Last month, in anticipation of prom and graduation season, I sent a letter to high school principals throughout the county about alcohol consumption by young people in order to enlist their support in spreading an important public safety message. Teen drinking is associated with serious negative behaviors and outcomes, including motor vehicle crashes, assault, sexual assault and suicide. An important part of our responsibility as leaders in the community and as parents is to set limits that help ensure teens’ safety, and proms and graduation are no exception.

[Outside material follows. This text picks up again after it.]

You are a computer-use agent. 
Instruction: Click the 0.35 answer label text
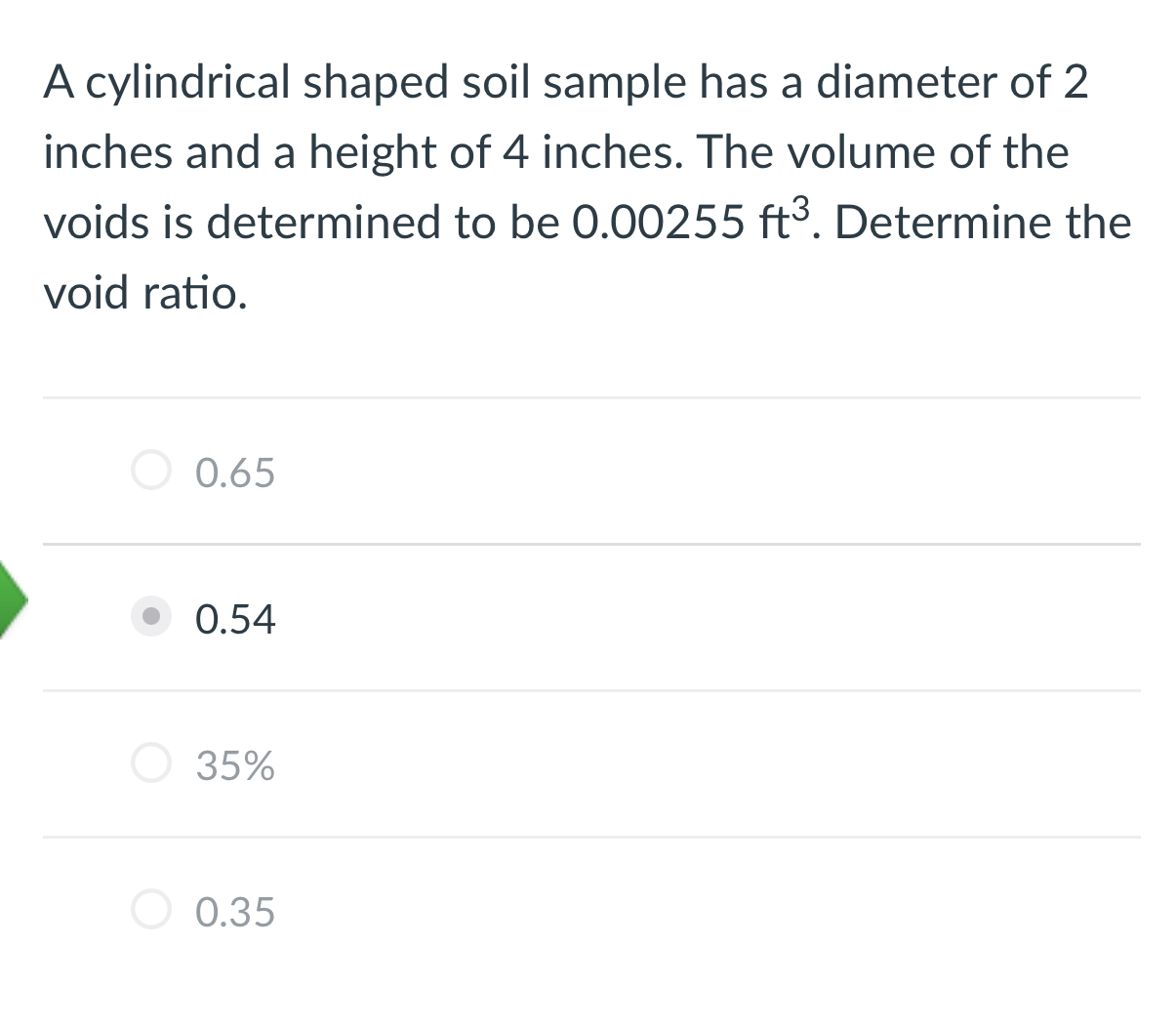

As parents, it is our job to help our sons and daughters plan safe and lawful graduation celebrations. We do this not only because of the possible adverse legal consequences, but because of the high priority we place on our children’s safety. That said, it is also important to know that under the New York State Penal Law, any person who gives, sells or causes to be given or sold any alcoholic beverage to someone under the age of 21 faces potential prosecution. This law applies not only to a host parent, but to any teenager who is 16 and older. If you are hosting a house party, it is your responsibility to ensure that an appropriate adult will be present to supervise and keep the party drug and alcohol free. For their safety, if your son or daughter is attending a party at another home, you should inquire to make certain that there is appropriate adult supervision. Last, if during the course of a party someone becomes sick or injured, whether or not there has been underage drinking, act responsibly and call 911. Your actions or the actions of your child in seeking assistance for someone in need will be taken into account by the District Attorney’s office.
Working with licensed sellers of alcohol to ensure their compliance with their legal responsibilities with respect to the sale of alcohol to minors is also an important piece of our underage drinking prevention initiative. We sent our age placards to more than two thousand licensed sellers for display in their establishments. Throughout the year we work with local police to conduct compliance checks and I am happy to report that of the 74 underage drinking compliance checks completed in nine local jurisdictions, there was a 92% compliance rate by the vendors.
Making responsible choices about driving is also critical in ensuring safety. As always, whether it is you or your child driving, remember it is illegal to operate a vehicle when your ability to drive is impaired by alcohol. If necessary, designate a driver or arrange for alternate transportation home. In the last three years, the number of arrests for drunk driving and driving while impaired were as high in June as they are during the holiday season in December, according to data compiled by the Westchester Intelligence Center.
Despite legal and public education initiatives, the number of DWI arrests remains disturbingly high. According to New York State statistics, in 2010, there were 289 felony and 2,009 misdemeanor DWI arrests in Westchester County.* Under Leandra’s Law, the new statute that enhances penalties for the intoxicated or impaired driver when there is a passenger under the age of 16 in the vehicle, there were 55 arrests in Westchester County in 2010.
As District Attorney, I am committed to tough enforcement and proactive public education. I hope you will join me in this ongoing effort to make our communities, our families and our celebrations safer.